Expand Adoption Rights
Since the marriage horse has been kick beyond death at the state level in many deep red and far too many not so red states, the popular issue to move on to is adoption by GLBT individuals and couples. Currently Florida, Mississippi, Utah and Arkansas ban GLBT individuals or couples in some form or fashion (some using the proxy classification of unmarried couples) from adopting children. There are approximately 120,000 children waiting to be adopted in this country and there are many thousands more children who are atleast temporarily in foster care. At a time of such need, excluding qualified, willing people from serving as adoptive or foster parents is unconscionable. But even if there wasn't such a need, such exclusion are unjustified. The right to marry and found a family are two of the most basic rights in our society and no one should be excluded from those rights without meeting a very high burden of proof. Study after study by psychologists, sociologists and others in similar fields have proven GLBT parents are no worse then Str8 parents and often times can be better because of one important aspect: When a GLBT person or couple adopts or undergoes alternative conception techniques to have a child, the number of legal, social, medical, fiscal hoops they have to jump through compared to the average str8 means that those GLBTs that do have children have a level of commitment to parenting above and beyond the average str8. Any str8 couple can get knocked up and have an unwanted kid by accident. A GLBT couple has to make a long and conscious choice to become parents.
I am unaware of any bill that has been filed that will address adoption rights for LGBT couples or individuals.
Addendum: I just wanted to add a link and give a plug to boofdah for a great diary on adoption and Florida's draconian ban:"I am a homosexual." Check Yes or No. The part of the app that chaps my hide.
Promote AIDS Prevention & Empower Women to Prevent HIV/AIDS
This lies outside my area of expertise in terms of GLBT rights, but is no doubt important. We are in need of a major overhaul of sex education in this country. For a start, we need to abandon the Republican's abstinence ignorance only sex ed model and instead arm people, especially young people as they start to become sexually aware, with real facts on sex, pregnancy and sexually transmitted diseases like HIV. We also need to foster a greater understanding and compassion for who have been infected to insure they are welcomed members of society. We also need to continue the research for a cure, not just for Americans, but for the millions worldwide living with AIDS. The epidemic in Africa is a timebomb waiting to explode. What do you do when one third to one half of the population of your country is dead or dying from a disease that prevents those infected from contributing to society, your economic situation makes buying medicine to alleviate the pain and suffering impossible and missionaries preaching and converting your people rail against the sin of using protection to prevent the spread of STDs.

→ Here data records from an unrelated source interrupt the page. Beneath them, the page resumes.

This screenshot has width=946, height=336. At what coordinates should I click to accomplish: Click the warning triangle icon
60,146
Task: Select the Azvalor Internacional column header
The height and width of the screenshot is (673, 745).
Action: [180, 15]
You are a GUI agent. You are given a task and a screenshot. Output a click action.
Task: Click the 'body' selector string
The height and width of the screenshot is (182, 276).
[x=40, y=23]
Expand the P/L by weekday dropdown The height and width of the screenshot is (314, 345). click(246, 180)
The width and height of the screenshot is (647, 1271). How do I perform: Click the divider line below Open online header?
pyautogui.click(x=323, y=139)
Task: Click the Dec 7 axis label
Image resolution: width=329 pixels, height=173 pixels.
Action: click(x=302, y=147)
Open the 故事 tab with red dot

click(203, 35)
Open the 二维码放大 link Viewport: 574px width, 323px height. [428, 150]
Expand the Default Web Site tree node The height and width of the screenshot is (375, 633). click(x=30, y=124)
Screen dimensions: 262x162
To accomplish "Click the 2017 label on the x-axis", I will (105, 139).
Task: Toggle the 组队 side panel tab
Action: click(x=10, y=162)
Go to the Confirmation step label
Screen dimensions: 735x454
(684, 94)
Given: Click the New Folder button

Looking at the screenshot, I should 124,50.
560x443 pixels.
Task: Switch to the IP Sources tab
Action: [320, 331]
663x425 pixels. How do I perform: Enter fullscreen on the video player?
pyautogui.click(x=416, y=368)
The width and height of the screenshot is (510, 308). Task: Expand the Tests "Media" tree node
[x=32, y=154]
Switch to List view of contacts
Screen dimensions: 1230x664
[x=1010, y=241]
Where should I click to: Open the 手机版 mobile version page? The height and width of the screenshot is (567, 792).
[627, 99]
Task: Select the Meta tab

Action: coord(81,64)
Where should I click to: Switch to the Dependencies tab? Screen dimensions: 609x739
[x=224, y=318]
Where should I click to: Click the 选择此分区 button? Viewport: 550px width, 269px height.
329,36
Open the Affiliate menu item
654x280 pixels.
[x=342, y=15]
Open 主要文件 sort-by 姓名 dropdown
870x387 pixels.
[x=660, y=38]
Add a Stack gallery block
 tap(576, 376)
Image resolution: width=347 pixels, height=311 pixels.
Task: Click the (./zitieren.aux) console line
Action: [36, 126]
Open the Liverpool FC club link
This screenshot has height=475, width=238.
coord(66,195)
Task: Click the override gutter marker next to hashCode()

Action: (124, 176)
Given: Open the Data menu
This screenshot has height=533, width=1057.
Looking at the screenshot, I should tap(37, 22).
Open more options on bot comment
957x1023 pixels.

As Sarah and Bristol Palin noted this week, abstinence in not realistic.
That covers the list on WhiteHouse.gov dealing with LGBT issues, however there are many other issues that didn't make the list. Tomorrow, in Part 2, I'll discuss the GLBT issues where Obama is AWOL (i.e. those that didn't make the White House list).
Update: I forgot to include a link to smellybeast's great diary about the struggle she and her girlfriend are enduring in staying in this country and why Rep. Nadler's bill, the Uniting American Families Act is so important. So many bi-national GLBT couples are being forced to leave this country because they can't secure visas for their partners to stay.